### What needs to be done
Read the data and repeat it in full, exactly.

### Record set
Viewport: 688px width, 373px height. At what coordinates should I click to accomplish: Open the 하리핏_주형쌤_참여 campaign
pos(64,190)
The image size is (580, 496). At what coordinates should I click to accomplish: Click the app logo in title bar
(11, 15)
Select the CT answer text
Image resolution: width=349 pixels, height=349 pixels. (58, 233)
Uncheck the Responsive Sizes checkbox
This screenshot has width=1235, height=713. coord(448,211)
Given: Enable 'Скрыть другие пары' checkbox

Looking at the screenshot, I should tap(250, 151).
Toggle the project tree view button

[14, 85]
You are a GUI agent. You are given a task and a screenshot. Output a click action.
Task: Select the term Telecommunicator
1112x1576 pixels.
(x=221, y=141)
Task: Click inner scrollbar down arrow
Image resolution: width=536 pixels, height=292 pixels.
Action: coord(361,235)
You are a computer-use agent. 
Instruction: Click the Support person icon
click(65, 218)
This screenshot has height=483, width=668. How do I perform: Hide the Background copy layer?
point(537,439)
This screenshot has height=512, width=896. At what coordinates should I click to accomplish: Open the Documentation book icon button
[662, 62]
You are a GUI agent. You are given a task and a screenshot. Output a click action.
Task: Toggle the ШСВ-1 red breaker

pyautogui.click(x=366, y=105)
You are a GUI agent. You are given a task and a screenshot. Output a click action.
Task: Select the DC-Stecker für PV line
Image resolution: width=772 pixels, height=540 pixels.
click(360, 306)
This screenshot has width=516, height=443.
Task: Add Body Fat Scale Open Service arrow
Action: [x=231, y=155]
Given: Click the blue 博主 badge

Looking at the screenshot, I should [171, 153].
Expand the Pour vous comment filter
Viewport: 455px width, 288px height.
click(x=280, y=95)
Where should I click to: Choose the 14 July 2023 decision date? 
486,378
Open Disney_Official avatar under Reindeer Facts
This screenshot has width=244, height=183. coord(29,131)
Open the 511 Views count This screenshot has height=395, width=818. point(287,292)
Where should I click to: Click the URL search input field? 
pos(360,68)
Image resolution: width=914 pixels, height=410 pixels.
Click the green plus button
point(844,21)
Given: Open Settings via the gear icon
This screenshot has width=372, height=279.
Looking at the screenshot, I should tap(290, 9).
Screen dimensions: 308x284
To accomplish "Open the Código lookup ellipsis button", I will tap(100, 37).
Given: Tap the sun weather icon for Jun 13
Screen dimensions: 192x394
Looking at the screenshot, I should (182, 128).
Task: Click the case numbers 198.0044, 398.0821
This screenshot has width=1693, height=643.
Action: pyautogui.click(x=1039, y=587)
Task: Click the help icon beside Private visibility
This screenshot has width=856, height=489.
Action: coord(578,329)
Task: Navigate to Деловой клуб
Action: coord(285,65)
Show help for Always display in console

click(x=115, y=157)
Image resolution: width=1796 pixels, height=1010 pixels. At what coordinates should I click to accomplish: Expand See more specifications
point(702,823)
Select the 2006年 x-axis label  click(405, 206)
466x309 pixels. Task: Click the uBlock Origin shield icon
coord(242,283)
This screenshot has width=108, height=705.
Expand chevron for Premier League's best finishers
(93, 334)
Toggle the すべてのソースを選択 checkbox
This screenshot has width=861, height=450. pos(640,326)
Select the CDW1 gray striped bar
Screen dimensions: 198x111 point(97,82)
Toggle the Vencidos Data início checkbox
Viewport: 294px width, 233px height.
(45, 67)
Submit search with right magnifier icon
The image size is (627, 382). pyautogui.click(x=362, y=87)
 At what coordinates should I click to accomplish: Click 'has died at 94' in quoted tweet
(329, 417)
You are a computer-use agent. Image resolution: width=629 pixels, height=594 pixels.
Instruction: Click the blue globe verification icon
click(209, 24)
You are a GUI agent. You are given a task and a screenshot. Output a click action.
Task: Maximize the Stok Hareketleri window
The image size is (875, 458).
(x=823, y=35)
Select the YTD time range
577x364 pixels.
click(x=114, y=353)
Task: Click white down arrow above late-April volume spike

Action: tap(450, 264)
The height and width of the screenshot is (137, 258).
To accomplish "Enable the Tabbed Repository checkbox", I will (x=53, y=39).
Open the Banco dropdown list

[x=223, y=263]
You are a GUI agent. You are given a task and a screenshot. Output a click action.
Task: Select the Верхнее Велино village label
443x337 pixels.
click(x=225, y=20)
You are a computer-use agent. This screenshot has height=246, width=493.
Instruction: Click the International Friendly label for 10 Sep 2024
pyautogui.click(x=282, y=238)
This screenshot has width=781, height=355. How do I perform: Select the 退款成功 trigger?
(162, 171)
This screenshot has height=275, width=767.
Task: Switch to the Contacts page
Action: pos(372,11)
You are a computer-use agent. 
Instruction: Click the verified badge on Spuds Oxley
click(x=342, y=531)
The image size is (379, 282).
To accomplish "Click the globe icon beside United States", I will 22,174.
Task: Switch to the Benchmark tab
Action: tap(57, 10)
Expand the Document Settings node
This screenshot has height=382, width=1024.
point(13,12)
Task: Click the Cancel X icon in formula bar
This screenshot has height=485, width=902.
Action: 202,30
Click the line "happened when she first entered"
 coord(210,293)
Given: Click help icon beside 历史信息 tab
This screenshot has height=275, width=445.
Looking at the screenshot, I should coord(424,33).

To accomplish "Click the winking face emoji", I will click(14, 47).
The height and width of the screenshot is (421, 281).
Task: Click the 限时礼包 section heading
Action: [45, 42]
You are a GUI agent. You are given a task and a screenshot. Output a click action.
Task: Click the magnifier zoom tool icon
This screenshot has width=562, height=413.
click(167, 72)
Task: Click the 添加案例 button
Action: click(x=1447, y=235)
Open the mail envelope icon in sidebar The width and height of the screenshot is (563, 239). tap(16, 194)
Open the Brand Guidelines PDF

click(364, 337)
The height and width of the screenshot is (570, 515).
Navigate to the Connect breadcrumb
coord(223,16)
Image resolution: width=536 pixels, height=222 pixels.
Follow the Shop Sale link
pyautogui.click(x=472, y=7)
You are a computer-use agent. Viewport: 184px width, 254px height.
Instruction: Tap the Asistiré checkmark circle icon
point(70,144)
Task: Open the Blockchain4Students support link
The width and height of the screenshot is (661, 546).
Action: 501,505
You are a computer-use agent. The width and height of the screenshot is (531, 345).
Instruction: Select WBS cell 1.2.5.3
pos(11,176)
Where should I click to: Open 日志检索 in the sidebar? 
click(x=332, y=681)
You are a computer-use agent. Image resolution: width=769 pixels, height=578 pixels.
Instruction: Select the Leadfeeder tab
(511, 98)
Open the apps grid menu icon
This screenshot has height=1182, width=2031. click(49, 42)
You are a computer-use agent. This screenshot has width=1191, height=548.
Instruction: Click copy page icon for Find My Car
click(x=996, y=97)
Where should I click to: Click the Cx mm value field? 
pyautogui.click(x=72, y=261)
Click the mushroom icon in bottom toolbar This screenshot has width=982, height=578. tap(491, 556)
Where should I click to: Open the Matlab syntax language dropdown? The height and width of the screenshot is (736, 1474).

### Answer to the problem
Viewport: 688px width, 373px height. At what coordinates should I click to accomplish: Open the 하리핏_주형쌤_참여 campaign
pos(64,190)
The image size is (580, 496). At what coordinates should I click to accomplish: Click the app logo in title bar
(11, 15)
Select the CT answer text
Image resolution: width=349 pixels, height=349 pixels. (58, 233)
Uncheck the Responsive Sizes checkbox
This screenshot has width=1235, height=713. coord(448,211)
Given: Enable 'Скрыть другие пары' checkbox

Looking at the screenshot, I should tap(250, 151).
Toggle the project tree view button

[14, 85]
You are a GUI agent. You are given a task and a screenshot. Output a click action.
Task: Select the term Telecommunicator
1112x1576 pixels.
(x=221, y=141)
Task: Click inner scrollbar down arrow
Image resolution: width=536 pixels, height=292 pixels.
Action: coord(361,235)
You are a computer-use agent. 
Instruction: Click the Support person icon
click(65, 218)
This screenshot has height=483, width=668. How do I perform: Hide the Background copy layer?
point(537,439)
This screenshot has height=512, width=896. At what coordinates should I click to accomplish: Open the Documentation book icon button
[662, 62]
You are a GUI agent. You are given a task and a screenshot. Output a click action.
Task: Toggle the ШСВ-1 red breaker

pyautogui.click(x=366, y=105)
You are a GUI agent. You are given a task and a screenshot. Output a click action.
Task: Select the DC-Stecker für PV line
Image resolution: width=772 pixels, height=540 pixels.
click(360, 306)
This screenshot has width=516, height=443.
Task: Add Body Fat Scale Open Service arrow
Action: [x=231, y=155]
Given: Click the blue 博主 badge

Looking at the screenshot, I should [171, 153].
Expand the Pour vous comment filter
Viewport: 455px width, 288px height.
click(x=280, y=95)
Where should I click to: Choose the 14 July 2023 decision date? 
486,378
Open Disney_Official avatar under Reindeer Facts
This screenshot has width=244, height=183. coord(29,131)
Open the 511 Views count This screenshot has height=395, width=818. point(287,292)
Where should I click to: Click the URL search input field? 
pos(360,68)
Image resolution: width=914 pixels, height=410 pixels.
Click the green plus button
point(844,21)
Given: Open Settings via the gear icon
This screenshot has width=372, height=279.
Looking at the screenshot, I should tap(290, 9).
Screen dimensions: 308x284
To accomplish "Open the Código lookup ellipsis button", I will tap(100, 37).
Given: Tap the sun weather icon for Jun 13
Screen dimensions: 192x394
Looking at the screenshot, I should (182, 128).
Task: Click the case numbers 198.0044, 398.0821
This screenshot has width=1693, height=643.
Action: pyautogui.click(x=1039, y=587)
Task: Click the help icon beside Private visibility
This screenshot has width=856, height=489.
Action: coord(578,329)
Task: Navigate to Деловой клуб
Action: coord(285,65)
Show help for Always display in console

click(x=115, y=157)
Image resolution: width=1796 pixels, height=1010 pixels. At what coordinates should I click to accomplish: Expand See more specifications
point(702,823)
Select the 2006年 x-axis label  click(405, 206)
466x309 pixels. Task: Click the uBlock Origin shield icon
coord(242,283)
This screenshot has width=108, height=705.
Expand chevron for Premier League's best finishers
(93, 334)
Toggle the すべてのソースを選択 checkbox
This screenshot has width=861, height=450. pos(640,326)
Select the CDW1 gray striped bar
Screen dimensions: 198x111 point(97,82)
Toggle the Vencidos Data início checkbox
Viewport: 294px width, 233px height.
(45, 67)
Submit search with right magnifier icon
The image size is (627, 382). pyautogui.click(x=362, y=87)
 At what coordinates should I click to accomplish: Click 'has died at 94' in quoted tweet
(329, 417)
You are a computer-use agent. Image resolution: width=629 pixels, height=594 pixels.
Instruction: Click the blue globe verification icon
click(209, 24)
You are a GUI agent. You are given a task and a screenshot. Output a click action.
Task: Maximize the Stok Hareketleri window
The image size is (875, 458).
(x=823, y=35)
Select the YTD time range
577x364 pixels.
click(x=114, y=353)
Task: Click white down arrow above late-April volume spike

Action: tap(450, 264)
The height and width of the screenshot is (137, 258).
To accomplish "Enable the Tabbed Repository checkbox", I will (x=53, y=39).
Open the Banco dropdown list

[x=223, y=263]
You are a GUI agent. You are given a task and a screenshot. Output a click action.
Task: Select the Верхнее Велино village label
443x337 pixels.
click(x=225, y=20)
You are a computer-use agent. This screenshot has height=246, width=493.
Instruction: Click the International Friendly label for 10 Sep 2024
pyautogui.click(x=282, y=238)
This screenshot has width=781, height=355. How do I perform: Select the 退款成功 trigger?
(162, 171)
This screenshot has height=275, width=767.
Task: Switch to the Contacts page
Action: pos(372,11)
You are a computer-use agent. 
Instruction: Click the verified badge on Spuds Oxley
click(x=342, y=531)
The image size is (379, 282).
To accomplish "Click the globe icon beside United States", I will 22,174.
Task: Switch to the Benchmark tab
Action: tap(57, 10)
Expand the Document Settings node
This screenshot has height=382, width=1024.
point(13,12)
Task: Click the Cancel X icon in formula bar
This screenshot has height=485, width=902.
Action: 202,30
Click the line "happened when she first entered"
 coord(210,293)
Given: Click help icon beside 历史信息 tab
This screenshot has height=275, width=445.
Looking at the screenshot, I should coord(424,33).

To accomplish "Click the winking face emoji", I will click(14, 47).
The height and width of the screenshot is (421, 281).
Task: Click the 限时礼包 section heading
Action: [45, 42]
You are a GUI agent. You are given a task and a screenshot. Output a click action.
Task: Click the magnifier zoom tool icon
This screenshot has width=562, height=413.
click(167, 72)
Task: Click the 添加案例 button
Action: click(x=1447, y=235)
Open the mail envelope icon in sidebar The width and height of the screenshot is (563, 239). tap(16, 194)
Open the Brand Guidelines PDF

click(364, 337)
The height and width of the screenshot is (570, 515).
Navigate to the Connect breadcrumb
coord(223,16)
Image resolution: width=536 pixels, height=222 pixels.
Follow the Shop Sale link
pyautogui.click(x=472, y=7)
You are a computer-use agent. Viewport: 184px width, 254px height.
Instruction: Tap the Asistiré checkmark circle icon
point(70,144)
Task: Open the Blockchain4Students support link
The width and height of the screenshot is (661, 546).
Action: 501,505
You are a computer-use agent. The width and height of the screenshot is (531, 345).
Instruction: Select WBS cell 1.2.5.3
pos(11,176)
Where should I click to: Open 日志检索 in the sidebar? 
click(x=332, y=681)
You are a computer-use agent. Image resolution: width=769 pixels, height=578 pixels.
Instruction: Select the Leadfeeder tab
(511, 98)
Open the apps grid menu icon
This screenshot has height=1182, width=2031. click(49, 42)
You are a computer-use agent. This screenshot has width=1191, height=548.
Instruction: Click copy page icon for Find My Car
click(x=996, y=97)
Where should I click to: Click the Cx mm value field? 
pyautogui.click(x=72, y=261)
Click the mushroom icon in bottom toolbar This screenshot has width=982, height=578. tap(491, 556)
Where should I click to: Open the Matlab syntax language dropdown? The height and width of the screenshot is (736, 1474).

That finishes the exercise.